Wait until you see this exciting display of children’s art from the College of the Canyons, and how open-ended preschool art looks when it’s beautifully displayed. This unique art exhibit was coordinated by CDC Director Monica Marshall and master teachers Kathy Walker and Faby Marton. You’ll see a wide range of creative paintings, weavings and collage, and some unique 3-D art applications. Get ready to feast your eyes!
I was particularly moved by the branch weavings that were inspired by reading Margaret Musgrove’s The Spider Weaver, a legend about Kente cloth weaving. The exhibit included children’s thoughts about the story itself. One of the branch weavings was done on burlap and a second version was created without burlap. Here Kathy Walker shows off the branch weaving without burlap, and comments that the burlap inset made it much easier for young children to weave. That’s something I wouldn’t have thought of, but it makes good sense as the burlap offers a large, loose fabric that big needles can carry yarn through. Nice to know!
These process paintings and 3-D constructions show that you can paint and collage onto practically anything. See if you can find the cardboard fruit inserts or paint stir sticks in these photos, they are the foundation for two of these wonderful creations.
Thanks to Monica Marshall, Director of the Child Development Center at College of the Canyons and to the Fine Art Department and Art Gallery Director that made this campus collaboration possible. The exhibit will was up for six weeks and included a beautiful color postcard called Budding Artists.
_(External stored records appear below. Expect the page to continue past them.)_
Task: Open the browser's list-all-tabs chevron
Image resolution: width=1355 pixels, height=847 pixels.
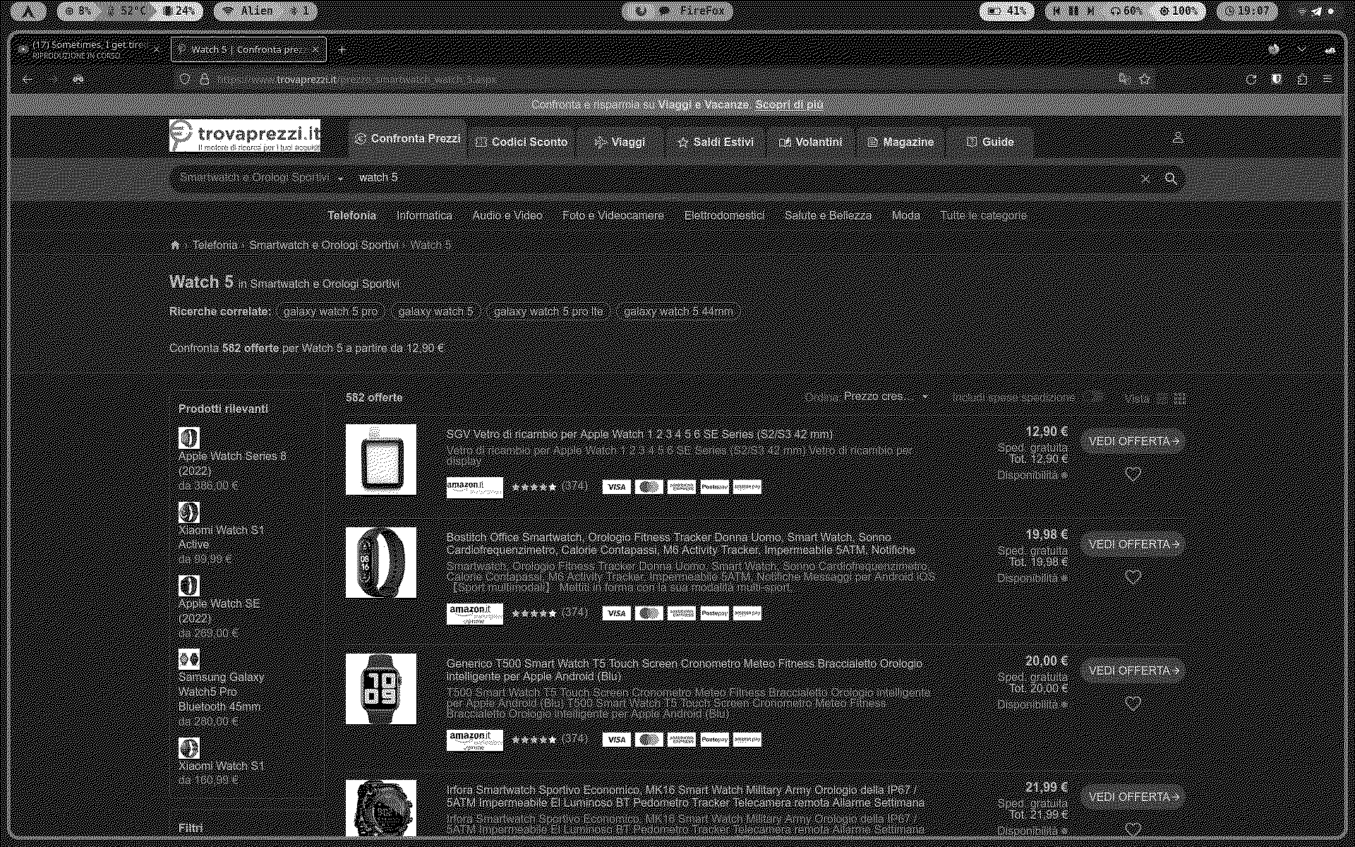Action: point(1301,49)
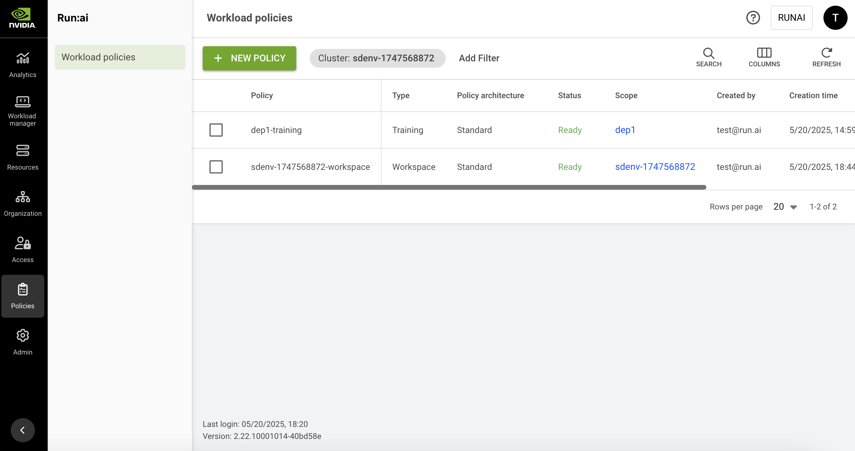Open the Cluster filter chip

tap(377, 58)
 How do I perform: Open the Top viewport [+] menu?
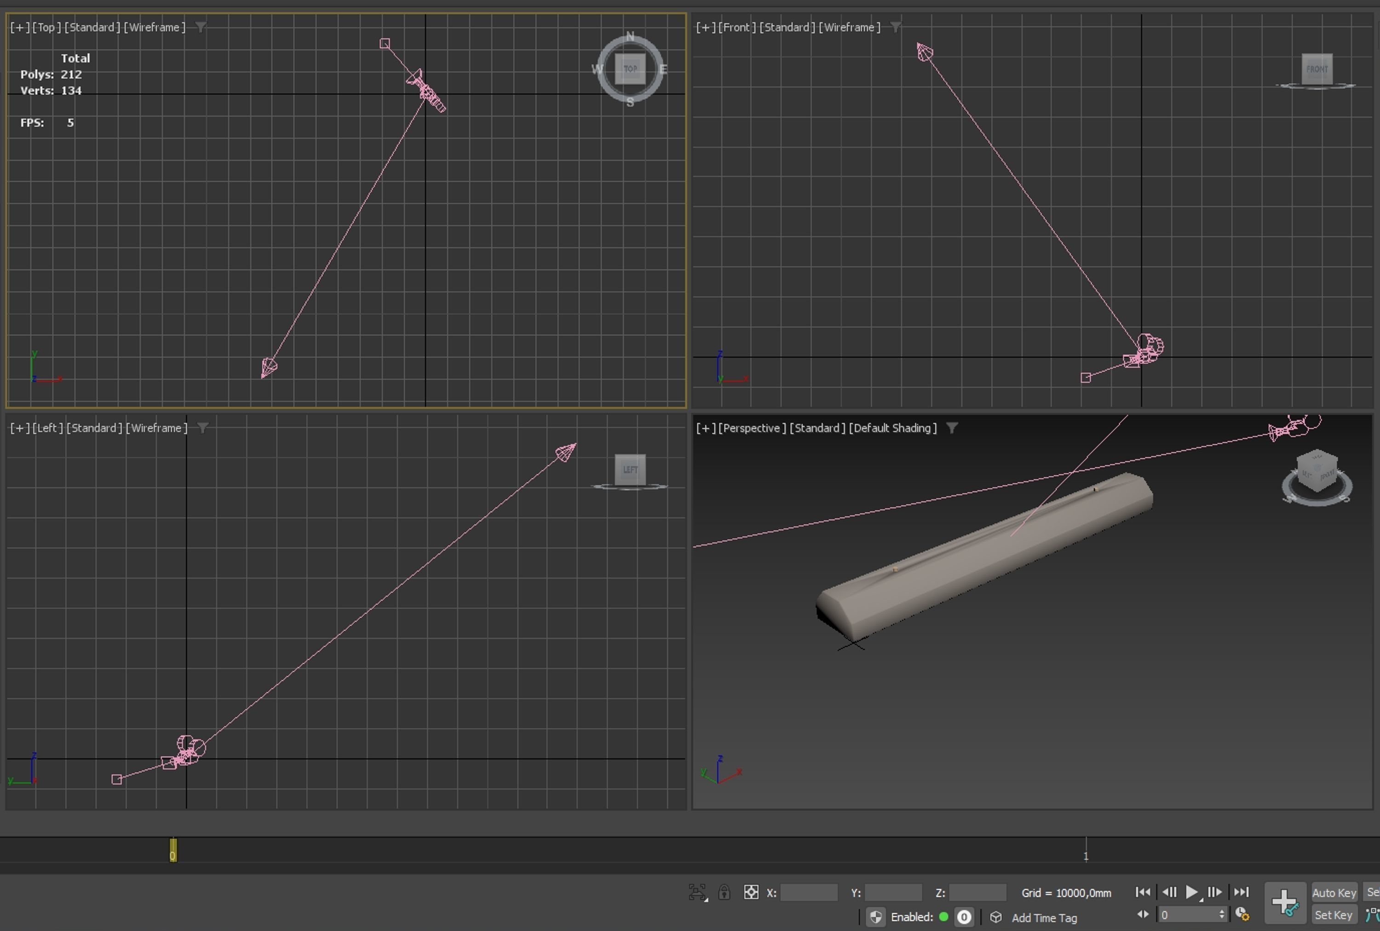point(19,27)
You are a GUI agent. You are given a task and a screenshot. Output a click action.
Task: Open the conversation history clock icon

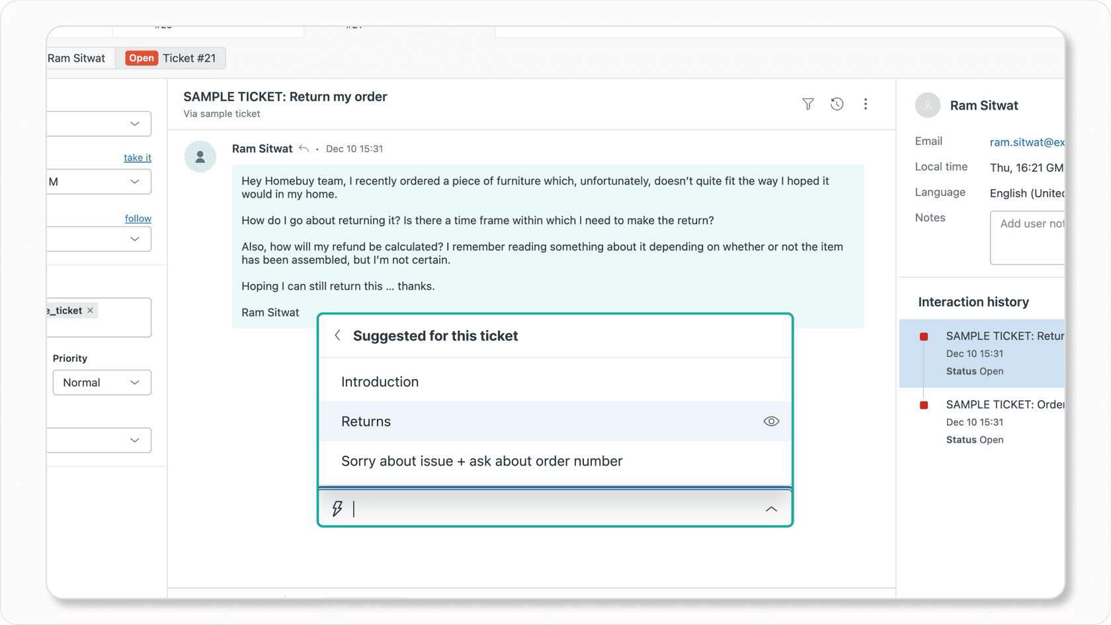tap(837, 104)
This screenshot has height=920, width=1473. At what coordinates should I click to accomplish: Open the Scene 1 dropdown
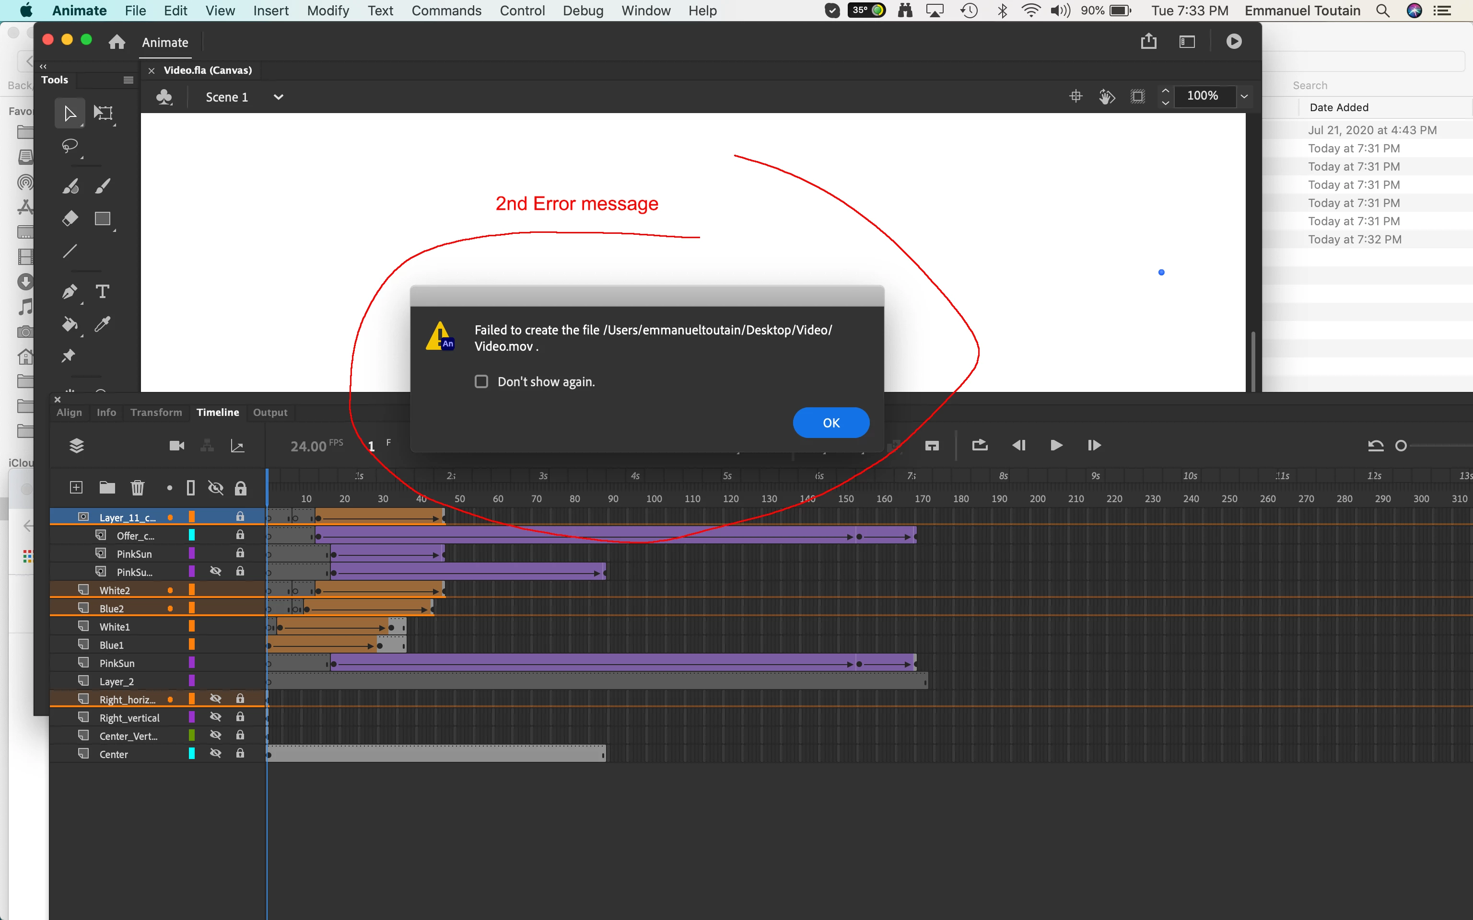278,97
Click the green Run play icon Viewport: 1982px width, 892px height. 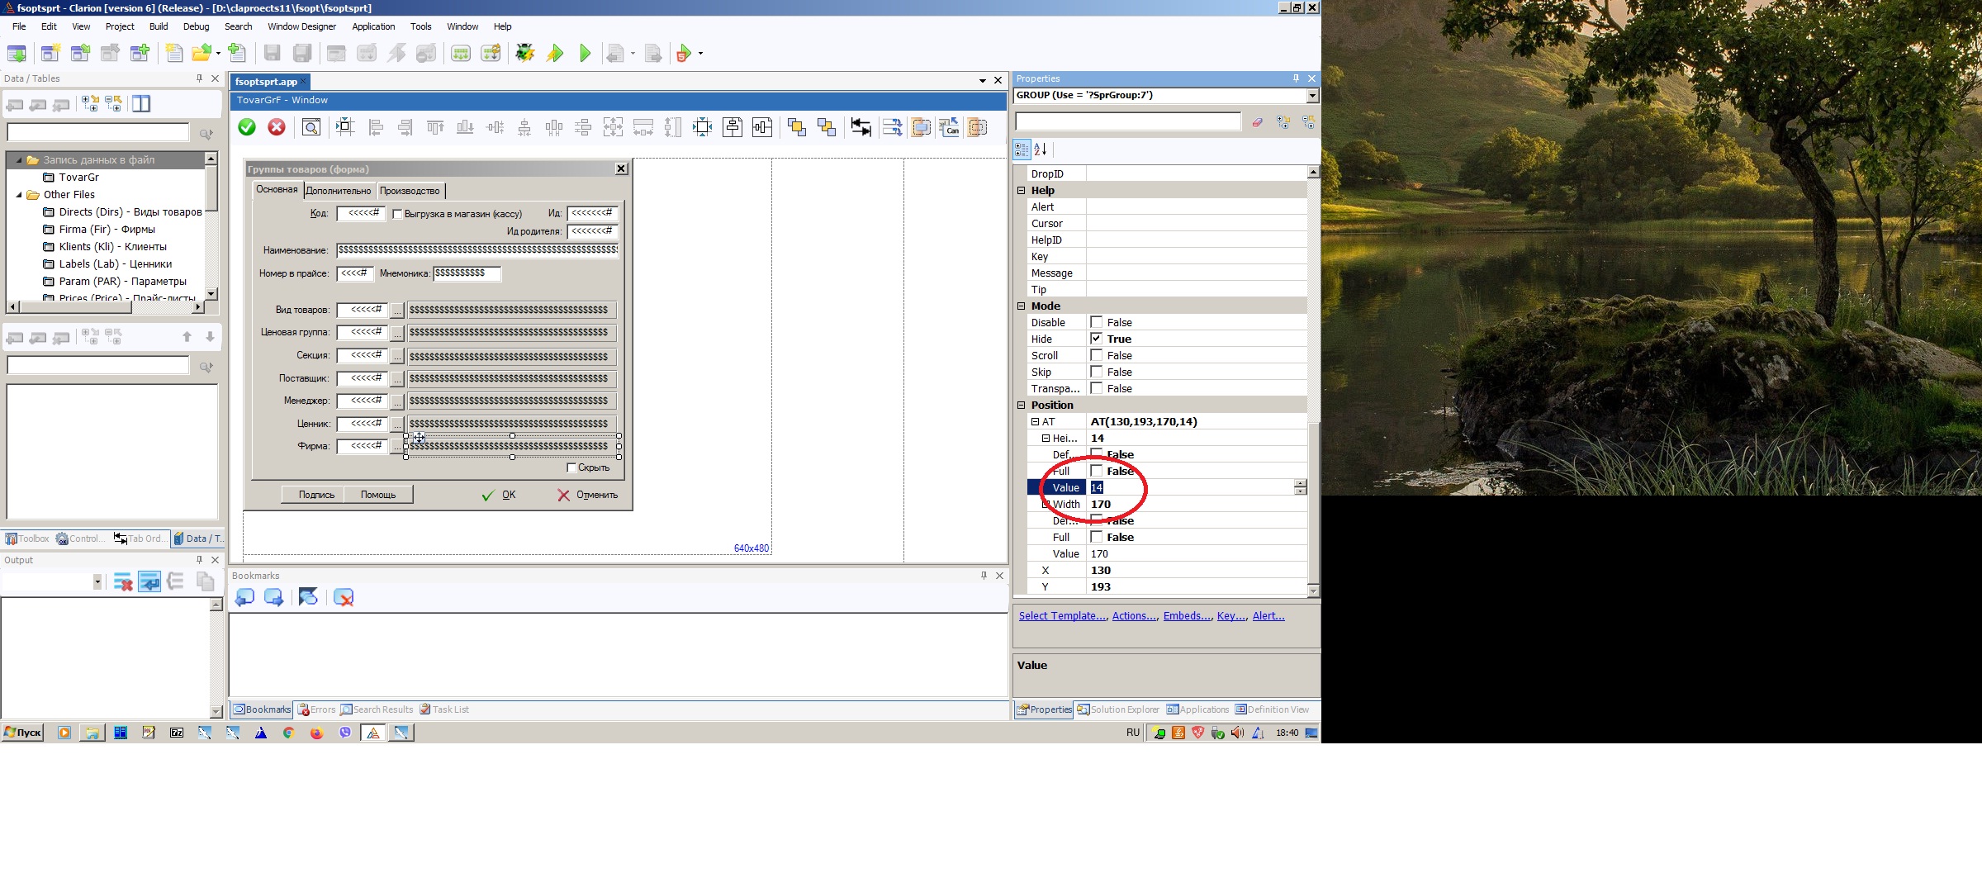tap(586, 54)
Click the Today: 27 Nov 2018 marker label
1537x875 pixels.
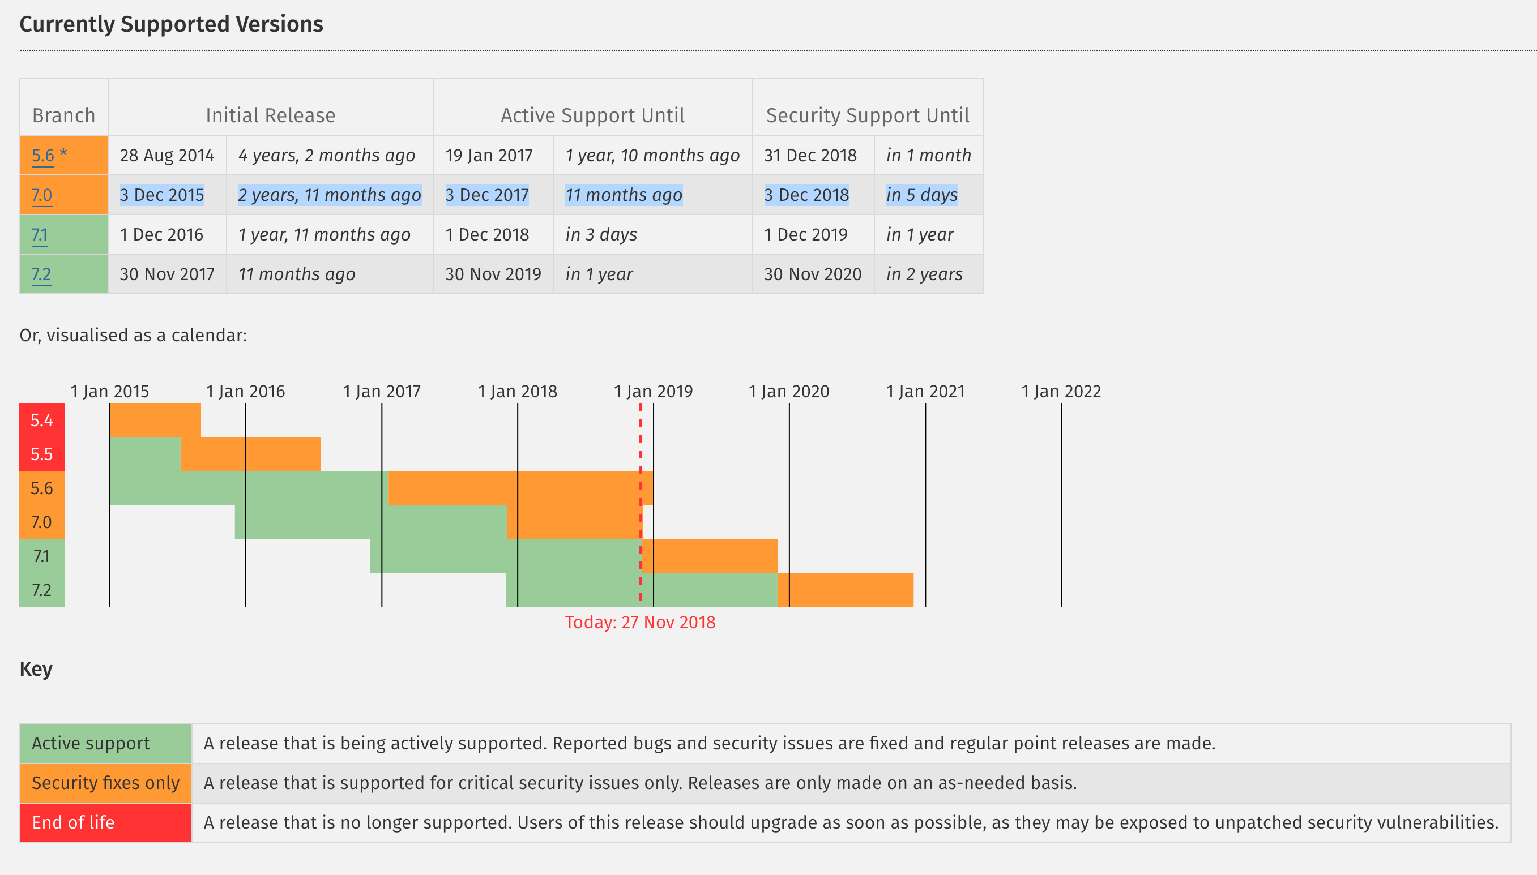(x=640, y=622)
This awesome exhibit made me think of a story I recently heard from Anne Broussard, the delightful and highly experienced Child Care Coordinator at County of Orange. Knowing how much I love art, Anne told me this thought provoking story. As part of her job at the County, Anne was assigned to entertaining foreign diplomats and teaching them about early childhood education in the US. One afternoon she had guests from Iraq who were very interested in our preschool education system, so she was giving them a classroom tour. Her guests noticed some abstract art on the walls of a preschool classroom and asked her if a visiting artist had taught the children how to paint. They found it surprising to find so much art on the walls of the preschool, and were curious about it. She told them preschool teachers in America are taught to give children the opportunity to make art naturally, to follow their own instincts without imposing adult rules or values. The educators from Iraq were stunned, they really could barely believe that children would naturally create art that looked so “artistic”!
As this Budding Artist’s Exhibit illustrates, children’s natural creations are indeed very “artistic,” and it is precisely this open-ended discovery that gives art its true value. As children make their own choices with messy art, they discover the emotional pleasures of sensory and tactile play while developing important cognitive and social-emotional skills….skills that will help them in life.
As Abraham Maslov has said, “Art education is important not because it turns out artists or art products, but because it seems to turn out better people.”